**ASSIGNMENT**
Extend the blog post below about giving up blogging for Lent, picking up right after its last sentence.

**SOURCE TEXT**
Wednesday, February 17, 2010

I'm giving up blogging for Lent

I am giving up blogging for Lent.

In a helpful article HERE, Ted Olsen explains that

Lent is one of the oldest observations on the Christian calendar. Like all Christian holy days and holidays, it has changed over the years, but its purpose has always been the same: self-examination and penitence, demonstrated by self-denial, in preparation for Easter. Early church father Irenaus of Lyons (c.130-c.200) wrote of such a season in the earliest days of the church, but back then it lasted only two or three days, not the 40 observed today.

In 325, the Council of Nicea discussed a 40-day Lenten season of fasting, but it's unclear whether its original intent was just for new Christians preparing for Baptism, but it soon encompassed the whole Church.

How exactly the churches counted those 40 days varied depending on location. In the East, one only fasted on weekdays. The western church's Lent was one week shorter, but included Saturdays. But in both places, the observance was both strict and serious. Only one meal was taken a day, near the evening. There was to be no meat, fish, or animal products eaten.

**DATA SEGMENT**
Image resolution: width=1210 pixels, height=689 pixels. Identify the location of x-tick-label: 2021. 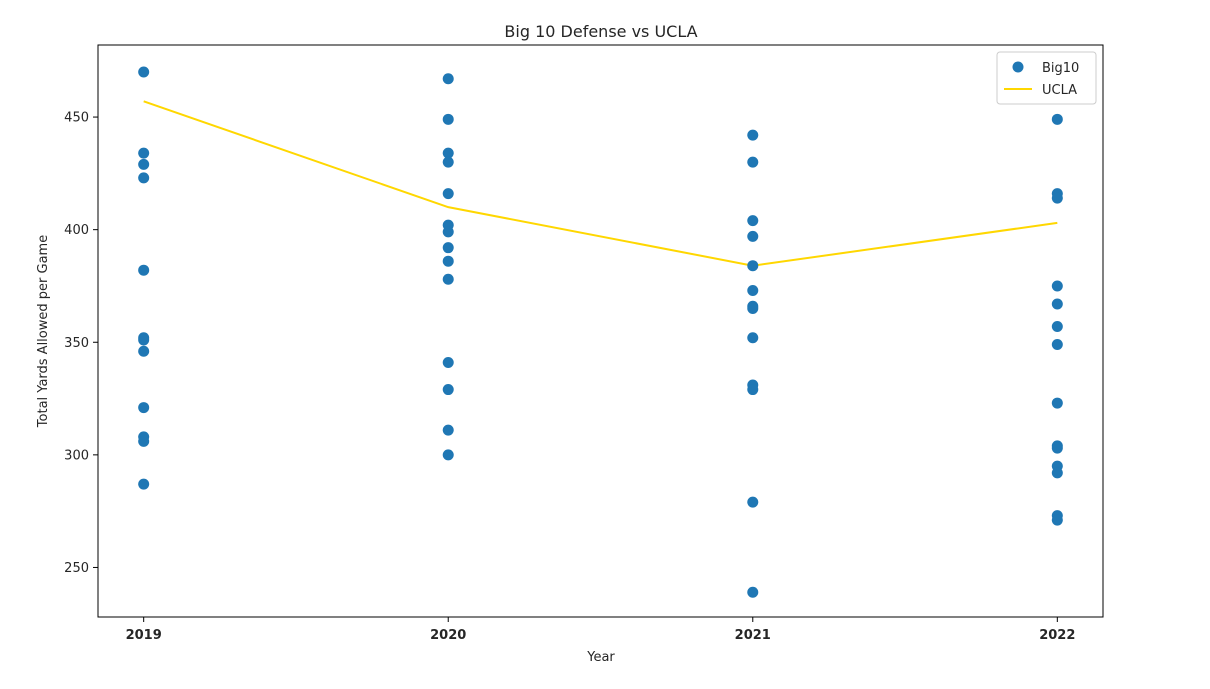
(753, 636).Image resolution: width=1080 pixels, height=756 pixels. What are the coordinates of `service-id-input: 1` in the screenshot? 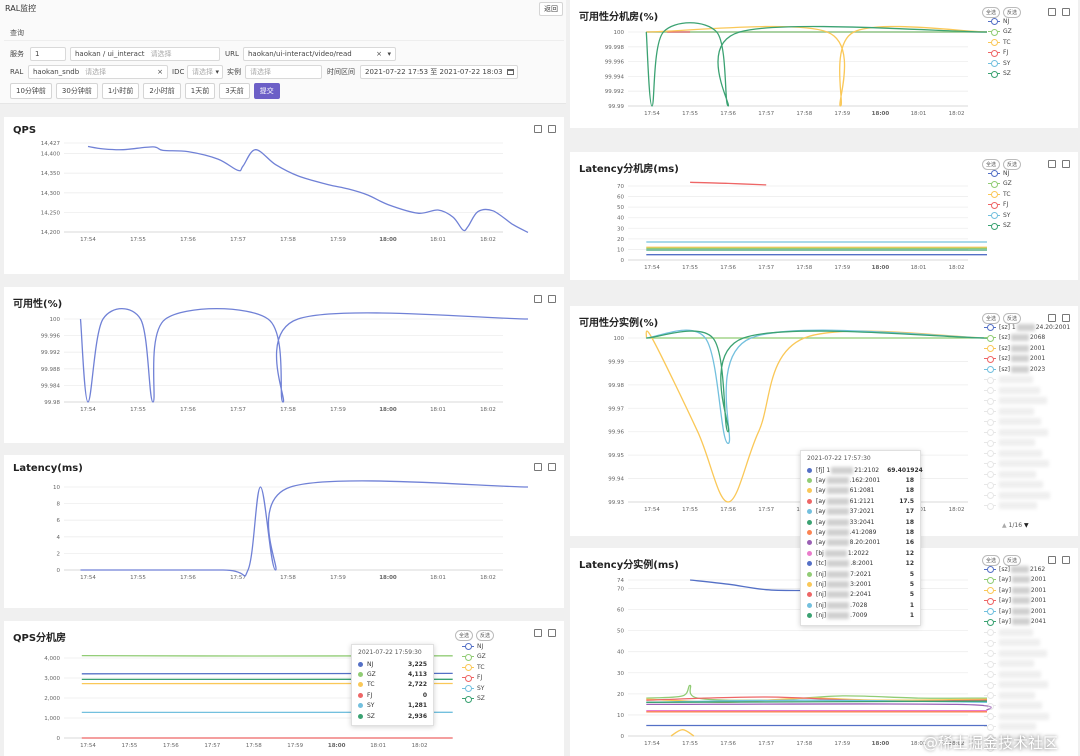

**ANSWER SECTION**
Until the 600s, Lent began on Quadragesima (Fortieth) Sunday, but Gregory the Great (c.540-604) moved it to a Wednesday, now called Ash Wednesday, to secure the exact number of 40 days in Lent—not counting Sundays, which were feast days. Gregory, who is regarded as the father of the medieval papacy, is also credited with the ceremony that gives the day its name. As Christians came to the church for forgiveness, Gregory marked their foreheads with ashes reminding them of the biblical symbol of repentance (sackcloth and ashes) and mortality: "You are dust, and to dust you will return" (Gen 3:19).

By the 800s, some Lenten practices were already becoming more relaxed. First, Christians were allowed to eat after 3 p.m. By the 1400s, it was noon. Eventually, various foods (like fish) were allowed, and in 1966 the Roman Catholic church only restricted fast days to Ash Wednesday and Good Friday. It should be noted, however, that practices in Eastern Orthodox churches are still quite strict.

Though Lent is still devoutly observed in some mainline Protestant denominations (most notably for Anglicans and Episcopalians), others hardly mention it at all."
It is a shame that Lent has fallen out of popularity, for it is a wonderful way to prepare for Easter. It is also a time to exercise self-control and thankfulness as we abstain from certain habits and hobbies we are normally accustomed to.

Click HERE to read more about the church calendar and why it is important.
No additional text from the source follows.